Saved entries
----------

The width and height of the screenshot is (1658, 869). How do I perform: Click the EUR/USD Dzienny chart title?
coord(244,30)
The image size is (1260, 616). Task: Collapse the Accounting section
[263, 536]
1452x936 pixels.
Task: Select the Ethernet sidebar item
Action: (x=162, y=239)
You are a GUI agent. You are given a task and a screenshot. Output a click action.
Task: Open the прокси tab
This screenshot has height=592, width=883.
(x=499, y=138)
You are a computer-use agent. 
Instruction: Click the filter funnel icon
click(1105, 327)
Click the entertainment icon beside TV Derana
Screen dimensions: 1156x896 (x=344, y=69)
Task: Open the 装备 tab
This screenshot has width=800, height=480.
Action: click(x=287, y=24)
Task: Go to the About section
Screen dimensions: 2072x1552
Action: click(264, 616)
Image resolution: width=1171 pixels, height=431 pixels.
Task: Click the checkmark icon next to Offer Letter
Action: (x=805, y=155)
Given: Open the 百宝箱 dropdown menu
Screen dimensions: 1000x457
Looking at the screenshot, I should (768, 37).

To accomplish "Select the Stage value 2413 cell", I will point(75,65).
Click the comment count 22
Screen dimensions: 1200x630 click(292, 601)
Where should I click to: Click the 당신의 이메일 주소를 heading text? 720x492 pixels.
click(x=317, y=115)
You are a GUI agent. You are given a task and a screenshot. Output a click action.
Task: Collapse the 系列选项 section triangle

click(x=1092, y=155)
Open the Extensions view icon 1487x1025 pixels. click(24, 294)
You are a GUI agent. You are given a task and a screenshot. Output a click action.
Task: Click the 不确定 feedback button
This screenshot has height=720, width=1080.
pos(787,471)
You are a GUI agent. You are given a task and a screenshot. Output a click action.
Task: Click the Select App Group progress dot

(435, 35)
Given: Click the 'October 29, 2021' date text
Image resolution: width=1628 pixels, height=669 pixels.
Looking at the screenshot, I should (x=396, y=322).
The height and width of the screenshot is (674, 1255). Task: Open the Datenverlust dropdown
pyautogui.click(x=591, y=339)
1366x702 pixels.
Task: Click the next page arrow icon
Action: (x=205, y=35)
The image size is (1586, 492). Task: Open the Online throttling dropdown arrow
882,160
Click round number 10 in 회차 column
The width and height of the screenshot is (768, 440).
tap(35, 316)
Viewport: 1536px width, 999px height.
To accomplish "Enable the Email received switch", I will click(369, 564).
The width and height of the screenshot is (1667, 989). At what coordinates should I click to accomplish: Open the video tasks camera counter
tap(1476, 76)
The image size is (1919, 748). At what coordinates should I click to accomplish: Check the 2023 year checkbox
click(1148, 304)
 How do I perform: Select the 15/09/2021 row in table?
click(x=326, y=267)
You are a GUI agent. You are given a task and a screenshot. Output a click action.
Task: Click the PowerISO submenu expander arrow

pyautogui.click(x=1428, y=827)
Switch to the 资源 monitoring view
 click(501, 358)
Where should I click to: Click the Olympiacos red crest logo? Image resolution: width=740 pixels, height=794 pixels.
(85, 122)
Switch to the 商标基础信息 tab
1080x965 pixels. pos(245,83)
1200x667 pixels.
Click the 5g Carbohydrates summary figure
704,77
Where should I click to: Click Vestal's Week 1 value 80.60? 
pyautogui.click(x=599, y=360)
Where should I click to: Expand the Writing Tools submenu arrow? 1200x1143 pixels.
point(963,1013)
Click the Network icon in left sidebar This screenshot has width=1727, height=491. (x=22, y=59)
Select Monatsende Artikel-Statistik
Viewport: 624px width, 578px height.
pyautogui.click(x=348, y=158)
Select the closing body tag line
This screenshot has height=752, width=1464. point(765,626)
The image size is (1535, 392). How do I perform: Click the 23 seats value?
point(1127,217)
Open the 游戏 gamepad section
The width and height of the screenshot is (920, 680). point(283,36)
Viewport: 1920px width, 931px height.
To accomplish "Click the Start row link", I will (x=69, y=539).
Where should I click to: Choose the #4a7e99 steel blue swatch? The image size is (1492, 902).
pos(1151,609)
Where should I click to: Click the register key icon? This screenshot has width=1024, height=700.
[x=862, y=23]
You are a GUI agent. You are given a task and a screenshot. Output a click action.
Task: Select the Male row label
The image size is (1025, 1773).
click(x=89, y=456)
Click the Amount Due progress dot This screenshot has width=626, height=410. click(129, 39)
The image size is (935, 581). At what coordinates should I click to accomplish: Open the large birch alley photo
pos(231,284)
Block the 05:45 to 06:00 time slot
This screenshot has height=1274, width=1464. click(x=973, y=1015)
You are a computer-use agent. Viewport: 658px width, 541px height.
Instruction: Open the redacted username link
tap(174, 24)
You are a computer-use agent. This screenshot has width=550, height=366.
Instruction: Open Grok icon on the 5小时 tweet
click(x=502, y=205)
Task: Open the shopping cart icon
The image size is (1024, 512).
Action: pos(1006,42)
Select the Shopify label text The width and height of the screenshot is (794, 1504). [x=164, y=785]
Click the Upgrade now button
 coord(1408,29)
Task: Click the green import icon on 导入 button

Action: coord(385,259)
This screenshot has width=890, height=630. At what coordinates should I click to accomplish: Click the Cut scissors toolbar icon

----------

### [Problem statement]
Tell how many lines in the records above contain "label", giving the number and no other words.

### [Output for this exercise]
2